POLÍTICA SOCIAL
À beira de
Belo Monte, uma história pequena numa obra gigante. Que tamanho tem uma vida
humana?
Um canteiro
de miséria
Eliane Brum
Otávio das
Chagas tornou-se um não ser. A hidrelétrica de Belo Monte o reduziu a um
pescador sem rio, um pescador que não pesca, um pescador sem remos e sem canoa.
A ilha do amazônico Xingu, no Pará, onde cresceu, amou Maria e teve nove filhos
não existe mais. Entre ele e o peixe não há mais nada.
Ele manda
trazer uma boroca (bolsa) onde guarda os papéis. Está numa casa na cidade de
Altamira pagando aluguel, a família ao redor dele, estranhando-se na paisagem.
Otávio espera que os papéis possam salvá-lo, comprovar que viveu, atestar que
pescava, dar conta dos surubins, dos matrinxãs, dos tucunarés e dos curimatãs
que o rio lhe deu para encher a barriga de seus meninos. Comprovar até que
tinha uma casa de palha onde a mulher atava as redes embaixo de pés de jaca.

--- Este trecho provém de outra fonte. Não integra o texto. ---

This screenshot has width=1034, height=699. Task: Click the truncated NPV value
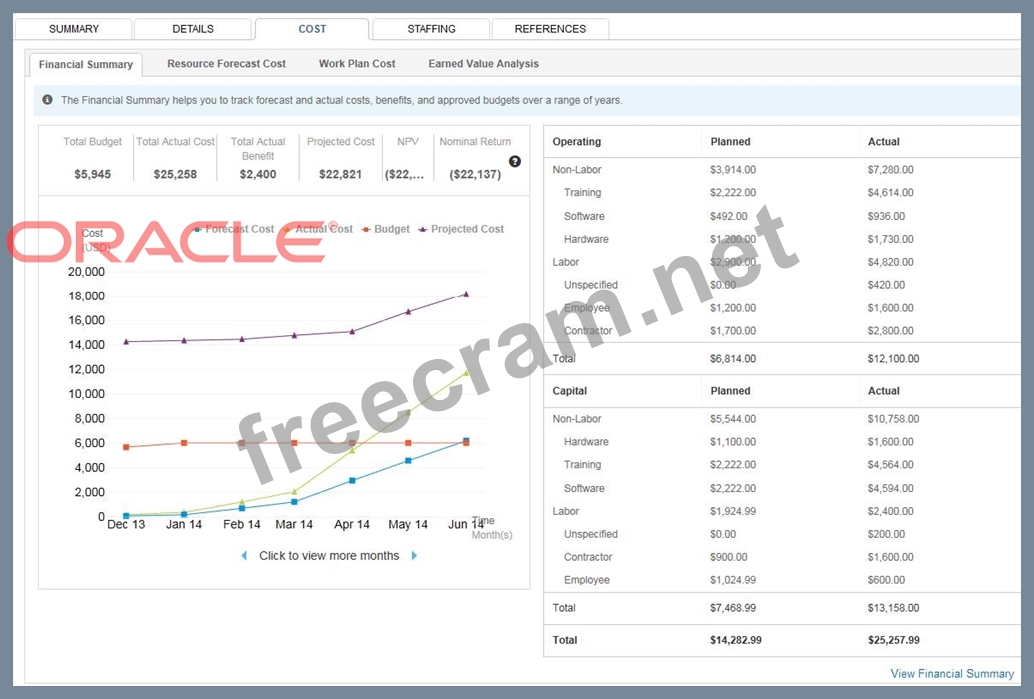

Otávio não sabe o que os papéis contam dele. Mas espera que digam algo de bom,
algo que devolva a ele um sentido, desfaça a contradição e, por fim,
retornem-no a si mesmo.
- Não tenho
leitura – ele avisa, oferecendo a mim os hieróglifos que dizem dele para que eu
os desvende.
Há algo de
violento naquilo que se escreve sobre os que não se leem em papéis, naqueles
que até o nome é escrito por outros. Recuso por enquanto aquela porta. Peço ao
pescador que já não pesca que se documente em seus próprios termos.
Otávio
então busca marcas que não são letras. Seu pai está sepultado numa ilha que
também já foi engolida pela usina, o corpo do pai jaz sob o paredão de
concreto. Otávio descobre que a geografia inteira de sua vida sumiu, que seus
mortos já não têm lugar. E que toda a enormidade do que perdeu foi calculada em
R$ 12 mil. Aos 61 anos, ele agora só tem memória. E as chagas do nome já não
consegue curar. Francisco, 29 anos, o filho que sustenta a família em Altamira
com a força bruta dos braços, interrompe. Aponta o próprio corpo para provar
que existe. Ele guarda ali as marcas da ilha, uma cicatriz maior do que as
outras. Na cidade está desterrado, à deriva. Mas o corpo lhe pertence, e
Francisco vai se mapeando pelas cicatrizes.
- Eu tinha
dois anos de idade quando peguei esse golpe lá. Minha mãe conta, porque eu não
lembro. Peguei o machado e saí com ele na carreira.
As palavras
de Francisco buscam um porto, uma forma de se ancorar quando ele já não
reconhece o mundo. Aquele que migra, ainda que saiba que talvez não exista
retorno para a terra que deixou, conta com a concretude do passado. Há um
lugar, há a carne e os ossos dos que ficaram. Aqueles que perdem uma ilha, como
Francisco, perdem com ela tudo o que contava deles. Desfazem-se. Resta uma
memória que só se expressa pela oralidade – e a oralidade tem menos valor no
Brasil dos letrados, no universo dos cartórios, em que a justiça legitima o
documento escrito. É do lugar dos que não têm mais mundo que fala Francisco. E
ele fala em torrente, porque é mais rio do que terra. E não é papel.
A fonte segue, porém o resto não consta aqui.